Although there are many cases of bullet snare retrieval reported within the venous system, to our knowledge, this case represents the second reported case in the literature of a successful intraarterial endovascular snare retrieval of a bullet, permitting safe surgical removal. Reil et al (5) reported a similar successful snare retrieval from the thoracic aorta, with the bullet size limiting withdrawal to the common iliac artery, where arteriotomy was ultimately performed for surgical extraction. Their case involved arterial embolization resulting from direct penetration of the left ventricle, requiring emergent thoracotomy. In most cases of arterial embolization, the bullet will lodge at a bifurcation or change in caliber of the vessel. This position can make attempts at a safe snare retrieval technically challenging.
Our review of the literature does not show any reported cases of arterial bullet migration induced by the jet of contrast material during arteriography. It was surprising to us at the time that the bullet remained in the mid-thoracic aorta, maintaining an intraluminal position and allowing for snare retrieval. A likely explanation is that this represented the most dependent portion of the thoracic aorta, with the weight of the bullet greater than the force of antegrade arterial blood flow. Additionally, the linear irregularities on the surface of the bullet may have provided added friction, preventing further migration.

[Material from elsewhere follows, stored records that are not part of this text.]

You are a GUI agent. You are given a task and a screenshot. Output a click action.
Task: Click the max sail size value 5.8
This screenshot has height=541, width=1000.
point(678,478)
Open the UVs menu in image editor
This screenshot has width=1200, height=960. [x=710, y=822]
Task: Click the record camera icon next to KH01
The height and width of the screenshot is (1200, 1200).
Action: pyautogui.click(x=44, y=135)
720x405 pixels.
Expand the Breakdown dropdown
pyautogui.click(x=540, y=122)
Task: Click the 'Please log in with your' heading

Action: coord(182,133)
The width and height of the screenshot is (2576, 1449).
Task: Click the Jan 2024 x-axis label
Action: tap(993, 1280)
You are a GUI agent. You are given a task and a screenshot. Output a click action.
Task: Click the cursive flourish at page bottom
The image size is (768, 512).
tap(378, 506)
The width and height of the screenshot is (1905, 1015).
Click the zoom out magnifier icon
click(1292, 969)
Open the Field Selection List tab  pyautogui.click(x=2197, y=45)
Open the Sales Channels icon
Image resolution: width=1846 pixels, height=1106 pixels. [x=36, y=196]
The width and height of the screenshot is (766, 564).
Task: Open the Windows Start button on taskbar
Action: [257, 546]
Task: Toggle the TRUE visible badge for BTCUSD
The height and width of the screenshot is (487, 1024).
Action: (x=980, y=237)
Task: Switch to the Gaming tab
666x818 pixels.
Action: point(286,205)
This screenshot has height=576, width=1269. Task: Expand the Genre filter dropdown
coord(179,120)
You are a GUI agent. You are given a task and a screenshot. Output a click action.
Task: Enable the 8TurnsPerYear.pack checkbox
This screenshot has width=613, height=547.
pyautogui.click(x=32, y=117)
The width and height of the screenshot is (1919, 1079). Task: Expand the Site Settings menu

When bullet embolization is suspected, management schemes will depend on hemodynamic status, and will usually begin with a CT scan and angiography if the patient's clinical condition permits (1). Intravascular ultrasonography could also be considered if an intraluminal location is suspected. Percutaneous extraction should then be considered if feasible. Emergent surgical exploration will often be necessary, especially in arterial embolization cases.
In summary, a bullet embolus to the thoracic aorta was able to be successfully treated with endovascular snare retrieval, permitting safe surgical removal. This should be considered as a valuable option in select circumstances.